The strong chiaroscuro intensifies the emotional gloom and despair emanating from the painting. The space is arranged like a theatrical stage set, which matches thematically with Sextus's dramatic expression. These traits take after David's late eighteenth-century history painting but are used for a different purpose here than in works such as Brutus and The Oath of the Horatii. While David used these elements to underscore civic virtue and public heroism, Guérin's implementations intensify the feeling of personal loss. According to Stefan Germer, The Return of Marcus Sextus abandons the traditional exemplum virtutis in favor of a scene of private suffering, a shift Ribner states is central to early nineteenth-century French art. O’Brien similarly interprets the painting’s message of compassion for émigrés as politically oppositional to Hennequin’s Jacobin-leaning allegories of revolutionary uprising.

==Reception==
At the opening of the Salon of 1799, Hennequin's Grand Prize-winning Tenth of August was considered the only ambitious painting on display. Six weeks later, Guérin submitted The Return of Marcus Sextus, which immediately eclipsed it and any other would-be exhibition rivals. Accounts detail that the painting drew packed crowds, adornments of garlands and verses to its frame, and three banquets in Guérin's honor; Hennequin himself was even reportedly urged to place a garland on top of the work.
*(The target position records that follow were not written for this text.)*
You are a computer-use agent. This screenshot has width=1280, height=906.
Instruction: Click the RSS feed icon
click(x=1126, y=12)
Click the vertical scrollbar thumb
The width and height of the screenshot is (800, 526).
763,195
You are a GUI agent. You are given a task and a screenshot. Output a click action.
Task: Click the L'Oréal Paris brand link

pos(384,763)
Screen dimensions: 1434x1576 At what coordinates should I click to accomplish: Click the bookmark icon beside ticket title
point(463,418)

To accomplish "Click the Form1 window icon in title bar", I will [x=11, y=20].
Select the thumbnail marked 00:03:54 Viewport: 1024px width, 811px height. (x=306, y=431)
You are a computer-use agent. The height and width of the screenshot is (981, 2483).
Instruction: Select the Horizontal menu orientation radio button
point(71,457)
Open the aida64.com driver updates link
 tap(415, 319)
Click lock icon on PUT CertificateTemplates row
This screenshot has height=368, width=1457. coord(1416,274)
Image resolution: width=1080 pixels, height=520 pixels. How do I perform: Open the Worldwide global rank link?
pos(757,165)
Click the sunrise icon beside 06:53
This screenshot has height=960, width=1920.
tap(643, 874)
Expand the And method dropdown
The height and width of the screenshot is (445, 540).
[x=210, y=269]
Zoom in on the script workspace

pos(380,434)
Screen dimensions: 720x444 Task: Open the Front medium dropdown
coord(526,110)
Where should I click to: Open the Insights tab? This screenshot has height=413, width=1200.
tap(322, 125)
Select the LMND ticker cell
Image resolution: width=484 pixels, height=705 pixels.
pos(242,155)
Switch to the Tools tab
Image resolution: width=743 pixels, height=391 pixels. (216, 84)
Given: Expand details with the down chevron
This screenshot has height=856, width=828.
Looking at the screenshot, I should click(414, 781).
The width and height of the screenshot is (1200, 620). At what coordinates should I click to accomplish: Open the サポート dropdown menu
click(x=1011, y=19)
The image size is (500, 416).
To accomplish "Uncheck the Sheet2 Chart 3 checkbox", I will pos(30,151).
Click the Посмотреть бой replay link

Rubin points to The Return of Marcus Sextus as Guérin’s most acclaimed work, citing Delécluze's written recollection that it was "greeted by the public with applause the likes of which no subsequent success can convey." The painting's acclaim aligned with public rejection of Jacobin imagery out of fear of the Terror's return. As O’Brien notes, enthusiasm for Marcus Sextus expressed preference for reconciliation with émigrés over celebrations of revolutionary radicalism.

Today it is in the collection of the Louvre, in Paris, having been acquired in 1830.

==Cultural references==
Madame De Staël wrote about this painting in her novel Delphine (1802).